Оба разбираемых варианта Медного всадника дают возможность непосредственно ощутить, как «многоликая, могучая, бездонная стихия» непрестанно текущей исторической жизни меняет переживание знака, т. е. его денотат, а тем самым и смысл, позволяет предощутить в нем ход истории и уловить ее даже не in statu, a ante statum nascendi.

В монументе, созданном Фальконе, воздействие исторического подсознания на воображение знака обнаруживается во многих случаях. Основные могут быть перечислены.

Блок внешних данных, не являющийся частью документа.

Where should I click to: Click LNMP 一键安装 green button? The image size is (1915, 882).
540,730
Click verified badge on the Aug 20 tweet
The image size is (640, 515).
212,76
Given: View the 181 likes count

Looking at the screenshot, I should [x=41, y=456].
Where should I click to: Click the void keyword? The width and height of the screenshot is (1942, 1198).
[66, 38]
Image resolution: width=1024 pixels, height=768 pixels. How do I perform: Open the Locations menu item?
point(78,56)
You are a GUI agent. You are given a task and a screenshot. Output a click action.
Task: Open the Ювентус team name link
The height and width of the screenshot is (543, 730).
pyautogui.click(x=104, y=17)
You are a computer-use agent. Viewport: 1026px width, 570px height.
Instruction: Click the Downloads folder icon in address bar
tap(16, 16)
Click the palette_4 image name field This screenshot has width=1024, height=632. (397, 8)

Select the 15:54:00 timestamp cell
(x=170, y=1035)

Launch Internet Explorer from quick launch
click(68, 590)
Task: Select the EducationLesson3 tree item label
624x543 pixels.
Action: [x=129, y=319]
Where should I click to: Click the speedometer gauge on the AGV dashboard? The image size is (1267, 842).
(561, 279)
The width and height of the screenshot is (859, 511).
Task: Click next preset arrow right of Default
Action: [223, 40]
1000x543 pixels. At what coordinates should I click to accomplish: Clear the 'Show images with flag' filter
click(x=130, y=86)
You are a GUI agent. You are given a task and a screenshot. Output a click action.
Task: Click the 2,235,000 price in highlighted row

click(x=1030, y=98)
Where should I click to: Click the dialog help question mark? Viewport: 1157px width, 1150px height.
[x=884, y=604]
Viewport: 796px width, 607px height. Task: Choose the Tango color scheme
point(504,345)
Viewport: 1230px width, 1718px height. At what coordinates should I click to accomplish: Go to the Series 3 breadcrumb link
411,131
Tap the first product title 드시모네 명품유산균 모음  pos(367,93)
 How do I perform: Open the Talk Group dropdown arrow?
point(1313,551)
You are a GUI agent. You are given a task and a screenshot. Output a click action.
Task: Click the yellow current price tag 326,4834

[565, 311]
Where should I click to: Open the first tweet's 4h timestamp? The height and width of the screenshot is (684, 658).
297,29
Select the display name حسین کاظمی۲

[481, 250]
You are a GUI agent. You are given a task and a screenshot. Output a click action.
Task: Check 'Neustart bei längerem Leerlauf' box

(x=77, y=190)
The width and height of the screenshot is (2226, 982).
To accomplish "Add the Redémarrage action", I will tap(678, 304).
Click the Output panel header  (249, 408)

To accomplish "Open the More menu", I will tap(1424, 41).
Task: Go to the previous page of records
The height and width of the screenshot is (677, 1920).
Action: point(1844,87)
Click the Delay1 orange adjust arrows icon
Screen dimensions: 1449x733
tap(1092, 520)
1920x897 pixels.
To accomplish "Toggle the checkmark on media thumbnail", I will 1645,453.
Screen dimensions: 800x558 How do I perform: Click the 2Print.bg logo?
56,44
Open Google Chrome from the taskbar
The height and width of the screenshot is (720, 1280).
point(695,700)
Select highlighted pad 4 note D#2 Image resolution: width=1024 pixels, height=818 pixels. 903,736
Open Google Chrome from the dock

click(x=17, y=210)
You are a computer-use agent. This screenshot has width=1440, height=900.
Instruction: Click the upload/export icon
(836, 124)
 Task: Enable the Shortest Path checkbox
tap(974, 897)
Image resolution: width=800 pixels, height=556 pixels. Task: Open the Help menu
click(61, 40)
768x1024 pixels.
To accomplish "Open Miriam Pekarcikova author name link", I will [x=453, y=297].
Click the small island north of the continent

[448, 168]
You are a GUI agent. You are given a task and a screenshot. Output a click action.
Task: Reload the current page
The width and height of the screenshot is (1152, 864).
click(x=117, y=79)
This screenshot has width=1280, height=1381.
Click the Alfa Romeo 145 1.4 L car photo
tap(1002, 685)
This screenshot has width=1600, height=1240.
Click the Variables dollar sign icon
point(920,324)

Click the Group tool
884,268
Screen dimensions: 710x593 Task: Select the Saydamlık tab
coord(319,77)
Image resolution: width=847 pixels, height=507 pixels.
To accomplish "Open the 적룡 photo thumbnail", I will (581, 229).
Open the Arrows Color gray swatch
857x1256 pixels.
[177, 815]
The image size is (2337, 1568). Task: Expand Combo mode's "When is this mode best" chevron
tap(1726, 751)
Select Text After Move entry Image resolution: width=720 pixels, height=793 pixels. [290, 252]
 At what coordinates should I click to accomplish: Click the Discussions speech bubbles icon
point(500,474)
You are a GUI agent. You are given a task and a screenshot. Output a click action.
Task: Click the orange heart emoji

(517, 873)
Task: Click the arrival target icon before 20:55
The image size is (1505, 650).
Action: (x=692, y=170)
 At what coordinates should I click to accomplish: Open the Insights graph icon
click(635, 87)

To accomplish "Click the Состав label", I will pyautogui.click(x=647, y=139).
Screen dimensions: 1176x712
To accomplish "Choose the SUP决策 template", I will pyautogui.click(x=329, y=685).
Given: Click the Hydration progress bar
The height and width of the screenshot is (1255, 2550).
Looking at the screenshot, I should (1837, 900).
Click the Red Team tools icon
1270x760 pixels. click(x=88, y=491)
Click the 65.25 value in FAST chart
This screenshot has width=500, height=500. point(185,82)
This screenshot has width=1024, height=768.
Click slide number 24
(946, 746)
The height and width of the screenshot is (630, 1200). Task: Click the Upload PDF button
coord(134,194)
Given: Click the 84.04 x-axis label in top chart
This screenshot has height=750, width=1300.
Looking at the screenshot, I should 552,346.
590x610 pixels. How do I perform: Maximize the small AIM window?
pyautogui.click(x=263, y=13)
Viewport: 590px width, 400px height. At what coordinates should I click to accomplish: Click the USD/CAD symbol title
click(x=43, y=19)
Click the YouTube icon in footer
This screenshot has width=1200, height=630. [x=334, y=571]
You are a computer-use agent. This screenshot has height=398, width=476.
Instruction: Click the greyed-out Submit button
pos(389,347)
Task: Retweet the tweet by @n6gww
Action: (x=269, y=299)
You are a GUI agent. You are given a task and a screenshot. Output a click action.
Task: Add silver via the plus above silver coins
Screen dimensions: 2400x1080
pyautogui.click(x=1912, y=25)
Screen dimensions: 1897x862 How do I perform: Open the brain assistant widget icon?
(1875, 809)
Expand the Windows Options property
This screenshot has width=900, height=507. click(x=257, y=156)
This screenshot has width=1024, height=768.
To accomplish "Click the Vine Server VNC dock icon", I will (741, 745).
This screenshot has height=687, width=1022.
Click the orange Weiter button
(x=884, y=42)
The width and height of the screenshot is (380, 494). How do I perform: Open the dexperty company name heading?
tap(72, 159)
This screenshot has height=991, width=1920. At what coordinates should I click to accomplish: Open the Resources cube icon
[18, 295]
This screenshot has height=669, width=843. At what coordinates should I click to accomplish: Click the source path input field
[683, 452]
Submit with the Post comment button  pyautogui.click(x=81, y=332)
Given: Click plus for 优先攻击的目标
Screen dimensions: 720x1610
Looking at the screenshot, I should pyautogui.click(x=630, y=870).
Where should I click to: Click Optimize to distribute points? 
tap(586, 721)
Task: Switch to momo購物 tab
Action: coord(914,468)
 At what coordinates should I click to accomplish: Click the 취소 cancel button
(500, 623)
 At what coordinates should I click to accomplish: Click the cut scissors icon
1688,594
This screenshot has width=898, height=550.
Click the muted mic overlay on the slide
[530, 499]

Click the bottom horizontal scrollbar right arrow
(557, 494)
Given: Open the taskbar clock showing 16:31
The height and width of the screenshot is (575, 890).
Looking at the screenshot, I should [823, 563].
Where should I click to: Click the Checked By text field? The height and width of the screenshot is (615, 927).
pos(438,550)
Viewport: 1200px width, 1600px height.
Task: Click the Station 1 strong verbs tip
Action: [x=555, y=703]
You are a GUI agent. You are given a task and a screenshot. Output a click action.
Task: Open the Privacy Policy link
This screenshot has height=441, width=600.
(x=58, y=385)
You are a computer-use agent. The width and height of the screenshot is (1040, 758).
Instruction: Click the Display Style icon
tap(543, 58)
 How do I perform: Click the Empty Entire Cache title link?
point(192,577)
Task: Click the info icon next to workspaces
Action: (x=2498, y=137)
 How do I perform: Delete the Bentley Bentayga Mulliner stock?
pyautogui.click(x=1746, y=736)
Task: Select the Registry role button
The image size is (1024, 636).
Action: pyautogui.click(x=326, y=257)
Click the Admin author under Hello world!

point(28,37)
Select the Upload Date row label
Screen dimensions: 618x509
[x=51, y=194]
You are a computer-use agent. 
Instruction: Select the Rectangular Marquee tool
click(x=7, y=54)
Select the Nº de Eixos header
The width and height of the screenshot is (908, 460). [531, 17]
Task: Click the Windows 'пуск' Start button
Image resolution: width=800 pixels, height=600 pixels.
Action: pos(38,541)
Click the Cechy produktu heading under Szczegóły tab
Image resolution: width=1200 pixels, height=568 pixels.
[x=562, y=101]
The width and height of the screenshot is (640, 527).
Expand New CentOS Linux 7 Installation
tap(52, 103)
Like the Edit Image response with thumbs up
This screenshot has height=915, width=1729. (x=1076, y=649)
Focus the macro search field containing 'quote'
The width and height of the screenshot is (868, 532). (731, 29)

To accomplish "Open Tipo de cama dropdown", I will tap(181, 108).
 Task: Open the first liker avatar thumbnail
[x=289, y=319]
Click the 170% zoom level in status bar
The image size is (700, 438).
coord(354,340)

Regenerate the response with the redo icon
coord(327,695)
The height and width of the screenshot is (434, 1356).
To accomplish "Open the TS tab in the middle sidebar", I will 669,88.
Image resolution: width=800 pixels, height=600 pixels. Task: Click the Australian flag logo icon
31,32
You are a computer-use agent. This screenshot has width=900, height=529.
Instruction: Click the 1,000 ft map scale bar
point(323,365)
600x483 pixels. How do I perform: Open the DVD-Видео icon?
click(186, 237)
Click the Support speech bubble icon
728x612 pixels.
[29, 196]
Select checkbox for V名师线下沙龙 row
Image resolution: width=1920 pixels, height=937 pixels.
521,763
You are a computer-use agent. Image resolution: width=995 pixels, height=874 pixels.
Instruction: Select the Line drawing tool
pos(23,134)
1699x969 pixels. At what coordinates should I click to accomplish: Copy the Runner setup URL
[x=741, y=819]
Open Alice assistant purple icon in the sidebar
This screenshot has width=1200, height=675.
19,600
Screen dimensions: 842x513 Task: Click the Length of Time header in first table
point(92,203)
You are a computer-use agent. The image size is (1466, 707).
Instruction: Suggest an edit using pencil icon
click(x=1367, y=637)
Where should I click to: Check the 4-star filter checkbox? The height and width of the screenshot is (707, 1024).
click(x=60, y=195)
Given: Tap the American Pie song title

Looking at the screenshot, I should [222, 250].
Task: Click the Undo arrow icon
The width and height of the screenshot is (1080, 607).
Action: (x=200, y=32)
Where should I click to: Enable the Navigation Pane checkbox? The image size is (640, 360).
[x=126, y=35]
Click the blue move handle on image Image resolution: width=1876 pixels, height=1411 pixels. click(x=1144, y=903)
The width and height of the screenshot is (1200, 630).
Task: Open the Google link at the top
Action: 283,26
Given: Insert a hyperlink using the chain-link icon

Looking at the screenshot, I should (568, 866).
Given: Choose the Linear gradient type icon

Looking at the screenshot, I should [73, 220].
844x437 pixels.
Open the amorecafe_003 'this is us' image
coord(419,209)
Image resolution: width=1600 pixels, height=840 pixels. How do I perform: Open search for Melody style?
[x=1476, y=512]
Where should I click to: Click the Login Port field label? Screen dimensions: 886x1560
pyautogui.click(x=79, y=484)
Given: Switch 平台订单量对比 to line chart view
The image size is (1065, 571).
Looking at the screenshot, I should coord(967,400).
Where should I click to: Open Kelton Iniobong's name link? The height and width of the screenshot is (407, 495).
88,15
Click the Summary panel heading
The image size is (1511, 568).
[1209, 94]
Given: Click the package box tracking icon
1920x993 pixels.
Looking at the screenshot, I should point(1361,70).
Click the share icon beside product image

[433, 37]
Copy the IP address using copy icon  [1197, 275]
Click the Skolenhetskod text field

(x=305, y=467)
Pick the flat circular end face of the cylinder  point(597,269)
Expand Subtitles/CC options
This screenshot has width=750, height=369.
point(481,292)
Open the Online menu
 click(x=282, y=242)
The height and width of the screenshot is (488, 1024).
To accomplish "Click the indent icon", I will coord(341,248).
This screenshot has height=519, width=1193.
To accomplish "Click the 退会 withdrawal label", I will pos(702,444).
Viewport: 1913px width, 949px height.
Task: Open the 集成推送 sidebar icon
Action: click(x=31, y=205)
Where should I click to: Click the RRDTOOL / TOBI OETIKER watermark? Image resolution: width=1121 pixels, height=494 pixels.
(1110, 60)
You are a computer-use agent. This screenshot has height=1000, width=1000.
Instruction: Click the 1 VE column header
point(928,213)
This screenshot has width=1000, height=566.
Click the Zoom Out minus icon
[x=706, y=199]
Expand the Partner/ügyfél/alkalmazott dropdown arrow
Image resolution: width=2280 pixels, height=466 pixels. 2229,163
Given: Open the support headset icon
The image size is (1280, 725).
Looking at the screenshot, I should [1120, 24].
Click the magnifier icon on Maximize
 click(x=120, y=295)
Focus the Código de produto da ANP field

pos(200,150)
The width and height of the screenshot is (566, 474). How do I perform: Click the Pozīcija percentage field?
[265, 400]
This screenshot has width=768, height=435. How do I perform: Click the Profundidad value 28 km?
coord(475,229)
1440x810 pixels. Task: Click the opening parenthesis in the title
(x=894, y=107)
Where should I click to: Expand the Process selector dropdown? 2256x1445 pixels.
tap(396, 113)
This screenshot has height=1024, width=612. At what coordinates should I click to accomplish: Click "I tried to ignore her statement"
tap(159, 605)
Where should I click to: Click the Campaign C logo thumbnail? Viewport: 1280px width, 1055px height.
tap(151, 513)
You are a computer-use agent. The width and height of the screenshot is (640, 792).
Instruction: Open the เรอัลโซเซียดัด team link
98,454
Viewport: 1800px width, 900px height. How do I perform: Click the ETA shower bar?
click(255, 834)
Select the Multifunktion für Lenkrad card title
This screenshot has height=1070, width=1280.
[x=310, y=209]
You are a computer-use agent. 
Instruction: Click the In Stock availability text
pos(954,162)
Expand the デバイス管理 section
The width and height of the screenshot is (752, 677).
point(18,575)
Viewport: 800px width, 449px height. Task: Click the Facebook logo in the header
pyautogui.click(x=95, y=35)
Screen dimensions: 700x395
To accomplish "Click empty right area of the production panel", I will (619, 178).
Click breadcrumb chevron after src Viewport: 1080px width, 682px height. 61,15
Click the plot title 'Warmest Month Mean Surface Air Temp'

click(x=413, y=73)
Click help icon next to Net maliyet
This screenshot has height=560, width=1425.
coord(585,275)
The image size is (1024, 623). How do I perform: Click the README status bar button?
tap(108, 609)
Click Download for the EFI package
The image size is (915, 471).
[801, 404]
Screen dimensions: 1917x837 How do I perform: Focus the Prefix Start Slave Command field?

1. Описанное выше сокращение выступа скалы, которое сам скульптор мотивировал — и, по-видимому, вполне искренне - необходимостью устранить древнюю трещину от молнии. Но если ее можно было прекрасно заделать позднее, когда она образовалась в нижней части постамента, после того как сюда оказался перенесенным отпиленный сверху выступ, то почему нельзя было с тем же успехом заделать ее наверху? Очевидно, дело было не столько в трещине, сколько в описанных выше сдвигах в подсознании культуры.